» To be done
Reproduce the material verbatim, from its beginning through the line containing "click(20, 97)", and omit the pictures from your answer.

---------------

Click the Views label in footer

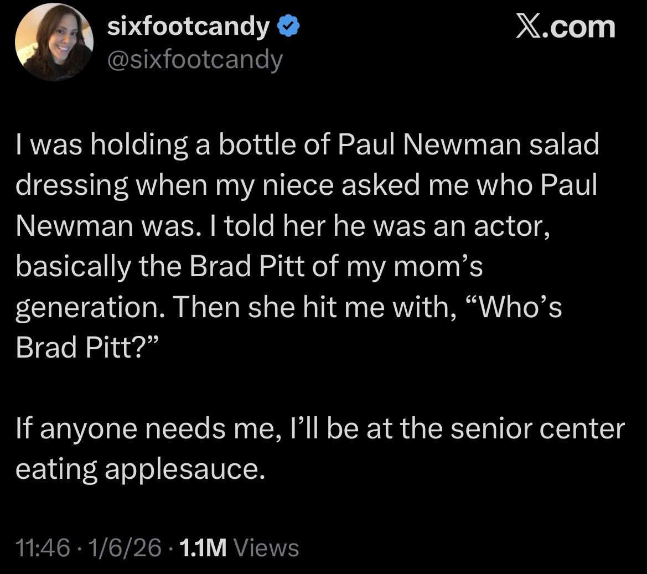click(x=267, y=548)
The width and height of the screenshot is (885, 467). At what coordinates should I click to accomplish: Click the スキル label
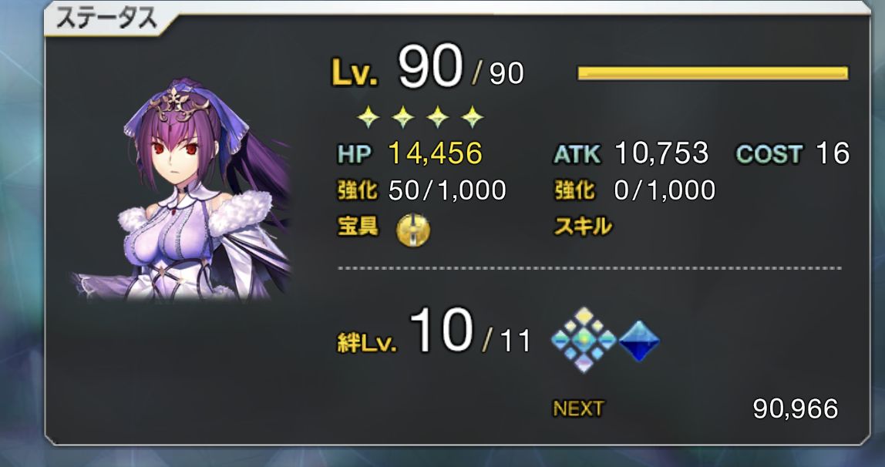pos(583,227)
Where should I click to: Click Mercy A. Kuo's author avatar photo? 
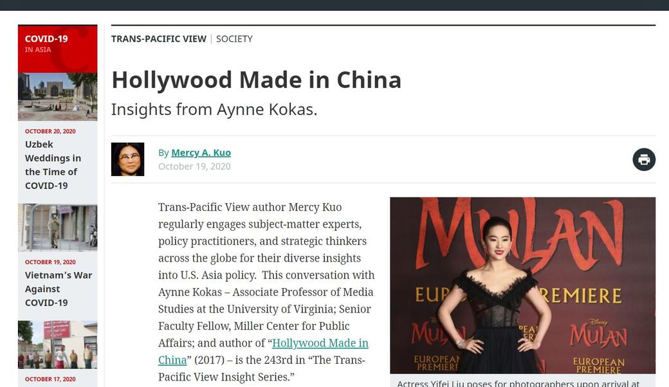click(x=127, y=159)
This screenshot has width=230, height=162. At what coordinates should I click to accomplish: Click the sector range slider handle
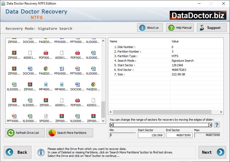pyautogui.click(x=112, y=124)
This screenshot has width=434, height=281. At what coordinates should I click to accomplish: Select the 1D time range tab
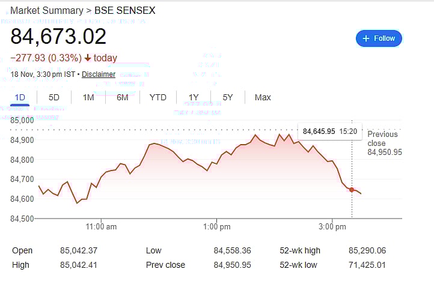click(20, 97)
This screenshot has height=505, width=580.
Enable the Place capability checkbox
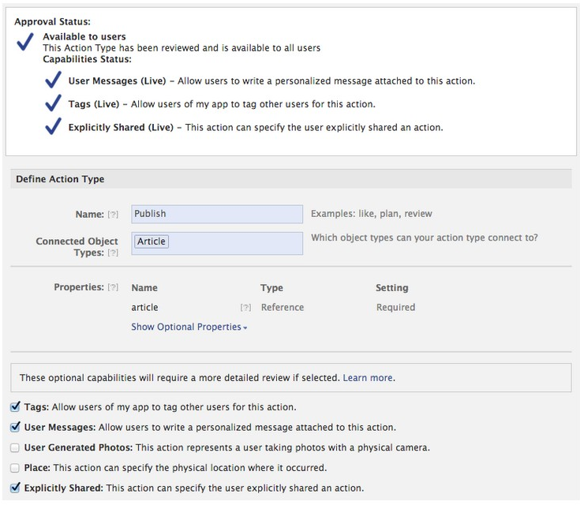pyautogui.click(x=15, y=468)
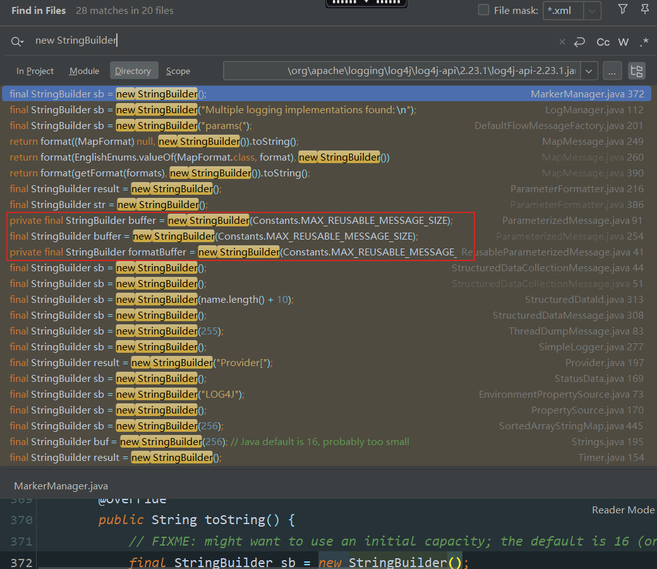Click the new line icon in search field
The image size is (657, 569).
[x=579, y=42]
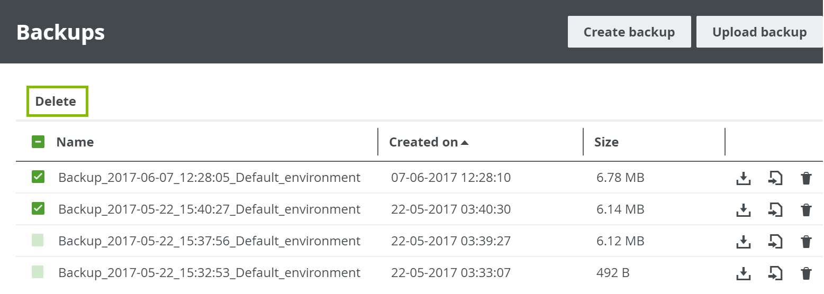The image size is (824, 294).
Task: Click the Create backup button
Action: [x=629, y=32]
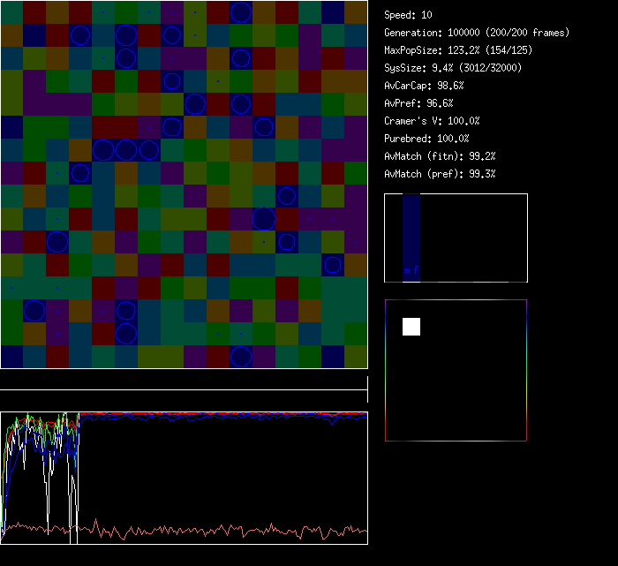Click the Speed: 10 readout
Image resolution: width=618 pixels, height=566 pixels.
[x=409, y=15]
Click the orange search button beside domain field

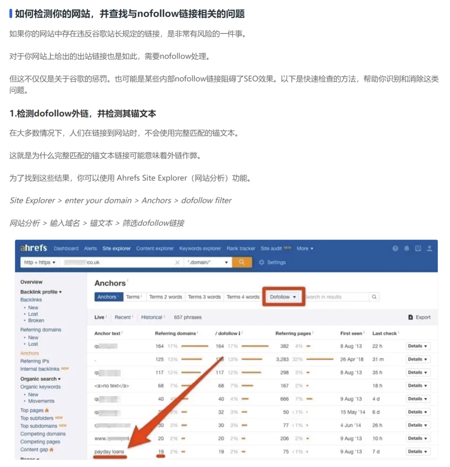(242, 262)
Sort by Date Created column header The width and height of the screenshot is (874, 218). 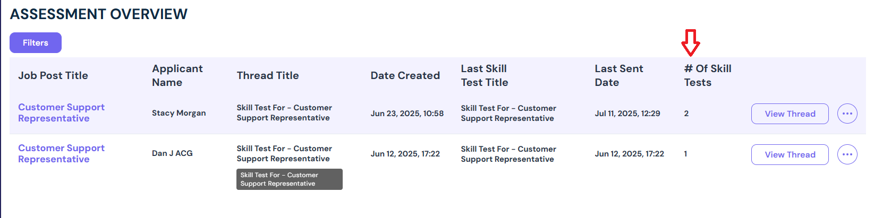coord(405,75)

---------------

» The response
Click the Views label in footer

click(x=267, y=548)
The width and height of the screenshot is (885, 467). At what coordinates should I click to accomplish: Click the スキル label
pos(583,227)
Where should I click to: Click Mercy A. Kuo's author avatar photo? 
click(x=127, y=159)
This screenshot has width=230, height=162. At what coordinates should I click to accomplish: Click the sector range slider handle
pyautogui.click(x=112, y=124)
This screenshot has width=434, height=281. At what coordinates should I click to accomplish: Select the 1D time range tab
click(20, 97)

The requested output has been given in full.